Clippers' success hold the blueprint for Blazers
By Candace Buckner
Columbian staff writer
PORTLAND – The blueprints for these Portland Trail Blazers may be found stowed away in one of the cardboard boxes that Neil Olshey packed from his old Los Angeles office.
Before this summer when Olshey took on the Blazers rebuild as general manager, he watched over the Clippers’ ascent. A few years of smart drafting, some good timing with an expiring contract and one big assist from All-Star point guard Chris Paul turned the Clippers from a punch line to a playoff team.
Raw talent and viable assets bunkering down until the big break comes. That’s the hope, the reason to believe that these Portland Trail Blazers could be one magical summer away from Western Conference relevance.
But on Thursday night, the Blazers had to settle for studying from someone else’s blueprint. The Clippers built a huge lead, nearly lost it but their undulating wave of greatness and depth held on for the 103-90 win.
“They just played harder,” first-year Blazer Damian Lillard noticed. “We didn’t have a lot of energy.”

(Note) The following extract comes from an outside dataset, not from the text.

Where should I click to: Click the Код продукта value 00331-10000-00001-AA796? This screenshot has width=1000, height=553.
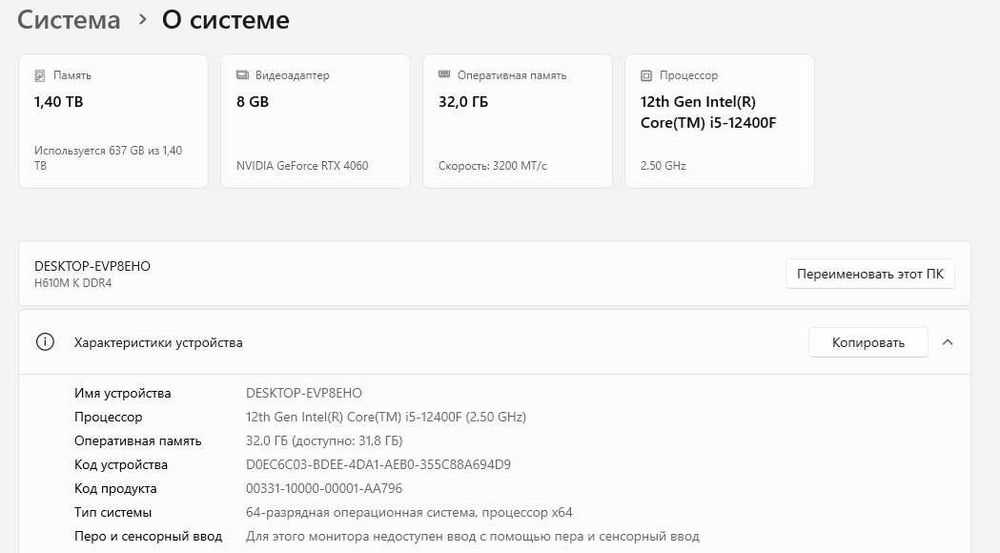point(324,489)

“You see guys like Chris Paul, like Jamal (Crawford) they’re great players because they keep playing,” Nicolas Batum complimented.
“They pretty much did what they wanted,” coach Terry Stotts said.
This is the team that the Blazers, now 2-3, can try to emulate. With Lillard playing the role of franchise point guard like Paul, who scored 21 points. Meyers Leonard harnessing rawness into respect like DeAndre Jordan – “the best center in the West,” just ask Shaquille O’Neal – who made 8 of 10 shots all within close range for 21 points. And the motion principles from the mind of Stotts that liberate scorers, like Vinny Del Negro’s offense that allowed Jamal Crawford to come off the bench and lead all scorers with 25 points.
No, the situations aren’t exactly the same – the NBA helped hand deliver Paul to the Clippers so the Blazers shouldn’t wait for another “basketball reasons” miracle to drop their way. Still, parallels do exist for the team Olshey once managed and the one he now watches over. It starts with the rosters.
The 2011-2012 Clippers had valuable players, Blazers are molding theirs.
“We need to develop internally right now and we need to grow there,” Olshey said after the Thursday morning shootaround.
Here’s how these Clippers were built
“The first step is asset accumulation,” Olshey said. “If we hadn’t accumulated the pieces, if we hadn’t had a 29-year-old All-Star like Chris Kaman on an expiring contracts and budding All-Stars like Eric Gordon and big-time draft prospects like Al-Farouq and the draft pick that they required from the Minnesota trade, we’re not in play for Chris Paul whether we want to be or not.”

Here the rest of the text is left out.